Certainly there is nothing in the doctrine of the comity of nations that would induce our Courts to give a preference to the widow, in *68 exclusion of our own citizens who are creditors. He also put this case: Suppose a citizen of Mississippi marries a lady there who has a slave in this State; the slave being a chose in possession belongs, by our laws, to the husband. Can his creditors here attach the slave for the debts of the husband, or in case of his death, would his administrator take the slave as assets for the payment of debts?

We are not now called upon to decide this question.

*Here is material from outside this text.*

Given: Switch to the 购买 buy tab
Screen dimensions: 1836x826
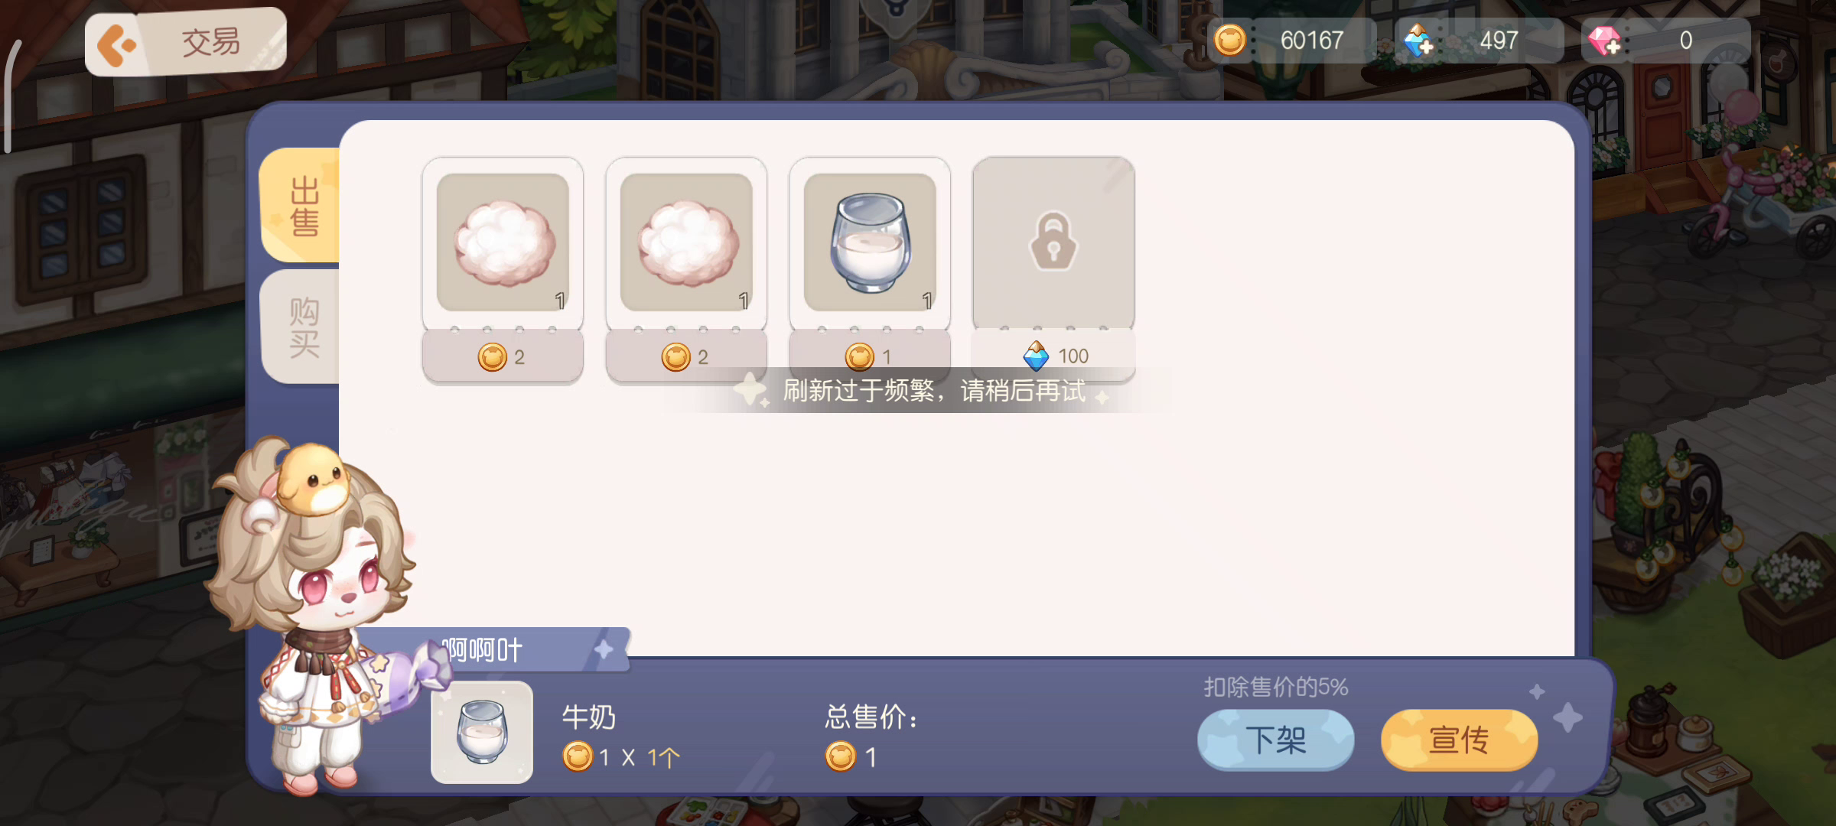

The counsel, throughout the entire argument, seemed to forget that in our case there are certain antecedents. Suppose the man lived here, contracted debts here, married here, and then removed, and the State of Mississippi then passed a statute securing to wives all property that they might become entitled to by "conveyance, gift, inheritance, distribution or otherwise," and the mother of the wife dies in this State, leaving her a negro, and the husband comes here and reduces him into possession, and dies, leaving the slave in this State. There you have our case.

We are entirely satisfied that the administrator of the husband is chargeable with the slave as assets for the payment of debts.

PER CURIAM. The petition to rehear must be dismissed with costs.

Cited: Robinson v. Lewis, 55 N.C. 26.